Does this represent a security risk? Possibly, but in practice, probably not, if Zoom is to be believed. They claim that conversations aren't accessible by Zoom staff. That can't be strictly true, because if decrypted traffic exists on the server, an administrator could potentially dump it to disk and reconstruct it. In practical terms, is this is a risk? Probably not, because given the way the Zoom service works, calls can be routed through any data center via any server. Unless you knew exactly which call you were targeting and could instantly compromise the server it was routed through, and do so undetected, it'd be really hard to exploit this.

Zoom responded by updating their documentation to be technically accurate, and they published a blog post apologizing for the error and explaining how it happened. I am calling this a case of "marketing writing security documentation" and leaving it there.

Short Sellers?

So, something funny happened. An independent, Seattle-based "tech journalist," who wrote a 7,000 word screed tearing down Zoom, asked whether I owned Zoom stock assuming that this was my motivation for questioning the narrative. I don't own the stock, never have, and also have never held any position in $ZM either short or long. But curiously, when I asked the same question, the silence was deafening.

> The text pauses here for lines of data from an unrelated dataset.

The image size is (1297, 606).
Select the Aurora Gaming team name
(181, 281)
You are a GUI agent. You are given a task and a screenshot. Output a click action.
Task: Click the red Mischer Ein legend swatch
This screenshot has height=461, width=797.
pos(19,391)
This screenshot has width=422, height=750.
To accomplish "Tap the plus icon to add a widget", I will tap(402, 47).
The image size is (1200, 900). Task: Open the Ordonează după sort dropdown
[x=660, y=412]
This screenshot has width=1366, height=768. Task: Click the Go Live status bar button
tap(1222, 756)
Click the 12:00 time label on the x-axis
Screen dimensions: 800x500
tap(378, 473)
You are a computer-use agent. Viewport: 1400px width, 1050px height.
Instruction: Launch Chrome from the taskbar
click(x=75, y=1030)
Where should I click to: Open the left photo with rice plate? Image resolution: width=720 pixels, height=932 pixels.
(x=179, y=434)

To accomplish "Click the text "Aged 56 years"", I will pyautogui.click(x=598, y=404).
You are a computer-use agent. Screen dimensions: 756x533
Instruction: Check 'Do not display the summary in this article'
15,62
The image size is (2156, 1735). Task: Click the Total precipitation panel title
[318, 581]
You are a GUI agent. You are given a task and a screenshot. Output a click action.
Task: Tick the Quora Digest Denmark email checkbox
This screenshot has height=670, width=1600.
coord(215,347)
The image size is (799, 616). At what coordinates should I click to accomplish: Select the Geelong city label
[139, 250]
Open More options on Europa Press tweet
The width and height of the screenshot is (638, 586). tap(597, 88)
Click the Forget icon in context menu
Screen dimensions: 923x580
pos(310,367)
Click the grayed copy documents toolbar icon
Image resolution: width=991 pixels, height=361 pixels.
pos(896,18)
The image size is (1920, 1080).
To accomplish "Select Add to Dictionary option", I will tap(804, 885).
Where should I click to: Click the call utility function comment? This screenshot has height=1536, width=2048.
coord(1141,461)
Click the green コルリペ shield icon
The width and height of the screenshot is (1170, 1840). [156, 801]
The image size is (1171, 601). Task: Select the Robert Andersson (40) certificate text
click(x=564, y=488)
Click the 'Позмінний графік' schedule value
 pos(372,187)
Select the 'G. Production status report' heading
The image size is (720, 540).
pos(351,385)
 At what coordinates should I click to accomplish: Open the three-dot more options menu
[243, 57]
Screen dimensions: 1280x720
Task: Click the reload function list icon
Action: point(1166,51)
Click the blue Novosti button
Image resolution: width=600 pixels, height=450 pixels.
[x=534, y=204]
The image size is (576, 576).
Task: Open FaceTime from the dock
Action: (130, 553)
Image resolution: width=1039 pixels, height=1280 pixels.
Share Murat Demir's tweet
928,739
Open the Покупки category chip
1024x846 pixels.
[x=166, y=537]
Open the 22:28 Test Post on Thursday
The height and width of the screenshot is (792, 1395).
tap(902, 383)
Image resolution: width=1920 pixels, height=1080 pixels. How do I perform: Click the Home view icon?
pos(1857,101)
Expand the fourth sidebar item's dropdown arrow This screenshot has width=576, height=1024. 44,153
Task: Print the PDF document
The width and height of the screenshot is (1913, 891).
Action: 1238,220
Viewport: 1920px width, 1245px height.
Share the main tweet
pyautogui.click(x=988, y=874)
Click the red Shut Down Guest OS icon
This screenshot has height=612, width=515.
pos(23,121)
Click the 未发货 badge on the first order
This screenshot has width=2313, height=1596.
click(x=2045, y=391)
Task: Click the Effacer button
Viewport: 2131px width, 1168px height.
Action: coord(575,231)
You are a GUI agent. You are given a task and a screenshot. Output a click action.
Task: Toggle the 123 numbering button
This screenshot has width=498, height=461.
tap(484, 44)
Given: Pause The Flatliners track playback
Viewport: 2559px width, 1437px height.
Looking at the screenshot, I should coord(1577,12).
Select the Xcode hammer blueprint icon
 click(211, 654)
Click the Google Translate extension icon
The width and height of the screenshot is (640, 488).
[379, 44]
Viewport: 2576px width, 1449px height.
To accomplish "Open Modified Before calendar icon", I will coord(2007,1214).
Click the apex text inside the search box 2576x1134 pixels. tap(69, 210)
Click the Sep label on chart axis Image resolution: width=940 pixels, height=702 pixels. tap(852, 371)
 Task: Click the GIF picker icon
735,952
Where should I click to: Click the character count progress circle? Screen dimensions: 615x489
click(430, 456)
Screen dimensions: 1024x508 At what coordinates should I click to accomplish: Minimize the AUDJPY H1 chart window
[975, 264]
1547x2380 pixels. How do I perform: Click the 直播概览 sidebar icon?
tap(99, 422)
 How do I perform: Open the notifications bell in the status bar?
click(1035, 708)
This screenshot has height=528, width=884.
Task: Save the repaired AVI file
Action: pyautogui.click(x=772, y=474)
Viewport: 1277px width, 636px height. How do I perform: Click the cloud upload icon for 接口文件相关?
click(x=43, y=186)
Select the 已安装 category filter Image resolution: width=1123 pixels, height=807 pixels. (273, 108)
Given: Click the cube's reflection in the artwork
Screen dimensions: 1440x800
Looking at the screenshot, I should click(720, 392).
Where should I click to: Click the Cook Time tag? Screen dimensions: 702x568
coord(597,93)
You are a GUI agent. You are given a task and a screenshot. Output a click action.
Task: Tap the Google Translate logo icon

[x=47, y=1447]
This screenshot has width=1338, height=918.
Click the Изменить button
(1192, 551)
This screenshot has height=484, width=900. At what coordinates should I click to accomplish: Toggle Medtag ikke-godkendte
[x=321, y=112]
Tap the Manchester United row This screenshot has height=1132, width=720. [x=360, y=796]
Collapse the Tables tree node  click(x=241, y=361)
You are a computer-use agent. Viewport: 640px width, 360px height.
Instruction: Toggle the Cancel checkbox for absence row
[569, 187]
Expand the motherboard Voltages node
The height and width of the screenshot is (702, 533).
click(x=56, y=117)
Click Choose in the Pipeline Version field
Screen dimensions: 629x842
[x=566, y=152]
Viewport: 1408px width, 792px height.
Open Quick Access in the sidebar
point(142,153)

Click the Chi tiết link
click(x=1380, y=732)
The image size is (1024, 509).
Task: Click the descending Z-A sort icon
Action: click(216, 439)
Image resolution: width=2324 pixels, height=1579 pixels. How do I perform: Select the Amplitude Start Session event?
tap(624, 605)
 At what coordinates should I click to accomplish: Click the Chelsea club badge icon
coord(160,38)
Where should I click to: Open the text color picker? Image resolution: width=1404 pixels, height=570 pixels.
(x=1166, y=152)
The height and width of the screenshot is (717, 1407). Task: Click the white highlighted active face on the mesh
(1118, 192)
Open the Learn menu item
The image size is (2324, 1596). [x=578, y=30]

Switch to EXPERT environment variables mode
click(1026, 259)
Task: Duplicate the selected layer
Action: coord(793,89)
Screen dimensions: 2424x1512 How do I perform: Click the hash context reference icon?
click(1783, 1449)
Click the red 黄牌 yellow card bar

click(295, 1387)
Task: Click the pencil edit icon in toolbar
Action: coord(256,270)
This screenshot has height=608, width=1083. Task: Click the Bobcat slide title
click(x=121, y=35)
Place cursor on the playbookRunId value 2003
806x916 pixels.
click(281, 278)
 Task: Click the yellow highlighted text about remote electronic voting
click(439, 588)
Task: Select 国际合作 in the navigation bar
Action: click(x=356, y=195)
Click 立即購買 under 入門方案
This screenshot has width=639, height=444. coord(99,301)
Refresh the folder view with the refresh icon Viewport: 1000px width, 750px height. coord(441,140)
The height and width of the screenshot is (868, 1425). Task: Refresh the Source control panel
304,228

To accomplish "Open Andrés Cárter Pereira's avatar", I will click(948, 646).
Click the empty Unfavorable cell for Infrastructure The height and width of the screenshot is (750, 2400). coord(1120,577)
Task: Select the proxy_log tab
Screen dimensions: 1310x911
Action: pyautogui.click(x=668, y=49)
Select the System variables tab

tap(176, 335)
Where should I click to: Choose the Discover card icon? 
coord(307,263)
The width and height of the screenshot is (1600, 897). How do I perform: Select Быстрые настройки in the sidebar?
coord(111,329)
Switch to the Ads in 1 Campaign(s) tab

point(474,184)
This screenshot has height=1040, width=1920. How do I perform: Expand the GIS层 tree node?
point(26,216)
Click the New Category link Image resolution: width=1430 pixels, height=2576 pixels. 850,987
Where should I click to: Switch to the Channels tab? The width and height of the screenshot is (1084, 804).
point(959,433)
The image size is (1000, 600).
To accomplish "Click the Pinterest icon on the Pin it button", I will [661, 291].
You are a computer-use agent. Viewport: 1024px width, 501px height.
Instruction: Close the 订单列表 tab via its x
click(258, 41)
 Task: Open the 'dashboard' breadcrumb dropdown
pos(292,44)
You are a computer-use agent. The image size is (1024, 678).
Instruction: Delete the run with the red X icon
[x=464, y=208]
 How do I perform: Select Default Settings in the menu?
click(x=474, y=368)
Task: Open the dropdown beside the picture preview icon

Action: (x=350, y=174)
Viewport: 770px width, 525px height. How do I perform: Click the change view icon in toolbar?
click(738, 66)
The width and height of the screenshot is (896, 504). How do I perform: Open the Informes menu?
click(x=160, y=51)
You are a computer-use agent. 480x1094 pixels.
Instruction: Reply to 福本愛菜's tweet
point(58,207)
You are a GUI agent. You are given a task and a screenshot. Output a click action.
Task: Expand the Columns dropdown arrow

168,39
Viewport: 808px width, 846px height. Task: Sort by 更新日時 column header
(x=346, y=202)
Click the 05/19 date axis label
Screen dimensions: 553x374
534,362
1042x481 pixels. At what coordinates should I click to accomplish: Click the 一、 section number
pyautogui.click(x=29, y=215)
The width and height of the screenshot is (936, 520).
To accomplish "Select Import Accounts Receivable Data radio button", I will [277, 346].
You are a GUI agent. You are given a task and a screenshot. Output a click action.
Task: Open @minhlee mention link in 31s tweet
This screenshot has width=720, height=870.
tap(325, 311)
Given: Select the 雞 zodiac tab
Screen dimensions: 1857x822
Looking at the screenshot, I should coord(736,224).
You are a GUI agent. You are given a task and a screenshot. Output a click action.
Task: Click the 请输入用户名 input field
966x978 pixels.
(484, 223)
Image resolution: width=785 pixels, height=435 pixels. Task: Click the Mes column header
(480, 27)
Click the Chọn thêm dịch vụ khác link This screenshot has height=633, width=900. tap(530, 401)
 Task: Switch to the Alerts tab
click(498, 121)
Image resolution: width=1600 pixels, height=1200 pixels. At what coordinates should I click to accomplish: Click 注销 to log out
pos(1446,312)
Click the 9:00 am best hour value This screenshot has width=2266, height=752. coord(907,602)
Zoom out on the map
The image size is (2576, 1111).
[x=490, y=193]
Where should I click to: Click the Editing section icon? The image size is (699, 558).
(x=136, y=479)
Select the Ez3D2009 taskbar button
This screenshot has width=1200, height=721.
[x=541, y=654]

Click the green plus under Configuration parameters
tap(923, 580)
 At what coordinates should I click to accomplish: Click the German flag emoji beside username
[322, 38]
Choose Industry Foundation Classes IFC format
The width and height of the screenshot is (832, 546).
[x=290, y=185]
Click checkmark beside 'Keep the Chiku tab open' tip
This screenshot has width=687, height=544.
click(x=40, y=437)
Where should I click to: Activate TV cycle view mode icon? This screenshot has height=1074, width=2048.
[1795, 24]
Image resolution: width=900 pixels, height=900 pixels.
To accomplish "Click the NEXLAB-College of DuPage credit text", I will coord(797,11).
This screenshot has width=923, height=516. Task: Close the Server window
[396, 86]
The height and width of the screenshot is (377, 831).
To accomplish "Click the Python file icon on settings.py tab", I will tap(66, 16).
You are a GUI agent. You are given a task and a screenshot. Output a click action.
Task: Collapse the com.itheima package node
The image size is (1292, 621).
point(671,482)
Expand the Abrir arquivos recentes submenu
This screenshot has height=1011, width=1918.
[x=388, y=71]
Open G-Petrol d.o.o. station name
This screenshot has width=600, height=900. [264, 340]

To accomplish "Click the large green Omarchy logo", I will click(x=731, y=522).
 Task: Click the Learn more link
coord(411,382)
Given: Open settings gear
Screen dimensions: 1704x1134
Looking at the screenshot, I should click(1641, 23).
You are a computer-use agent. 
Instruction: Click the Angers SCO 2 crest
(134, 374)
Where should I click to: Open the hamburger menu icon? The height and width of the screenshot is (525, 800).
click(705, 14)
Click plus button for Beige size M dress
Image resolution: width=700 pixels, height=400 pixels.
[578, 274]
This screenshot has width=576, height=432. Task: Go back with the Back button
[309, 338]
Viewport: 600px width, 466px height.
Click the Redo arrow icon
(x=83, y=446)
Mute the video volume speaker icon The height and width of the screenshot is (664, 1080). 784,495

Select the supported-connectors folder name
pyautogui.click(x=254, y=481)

This could be an echo chamber of lazy journalism feeding on scare tactics, but it could also have been a coordinated action to tank the stock.

Where Do We Go From Here?

I'm not sure what is going on, but what I do know is that Zoom has been hyper-responsive. They updated their privacy policy three times in March in response to criticism. They have fixed every bug and design issue that has been raised, and have done so almost immediately in the midst of a pandemic where demand for their services has grown more than 20-fold. Yes, they have done shady stuff in the past, and their engagement with the information security community has been anywhere from "mediocre" to "hostile." However, they have learned fast, have improved fast, and from where I sit, they seem to be doing all of the right things.

In the information security industry, we represent confidentiality, integrity and availability. The "Availability" corner of the triad is the most important one for most organizations right now. There is a very real impact of forcing an IT team, students, and teachers, all of whom are working remotely and none of whom have done this before, to all switch to entirely new tooling because of #infosec fear-mongering. It's easy for you to just fire up a Docker container with a Jitsi instance and host it yourself. Ask a second grade teacher to, without any physical presence, individually help thirty 8-year-olds on multiple platforms migrate to whatever open source tool of choice you're promoting.

Look: If Zoom really is shady, I'll be right there with you burning them with fire. But I'm just not seeing that. Not here, not now. I'm seeing a company being torn down--maybe for money, for politics, or for sport, but for no good security reason that I can see. And this is causing a very real impact.

It needs to stop.

The first principle right now needs to be keeping the lights on.

Nothing else matters without availability.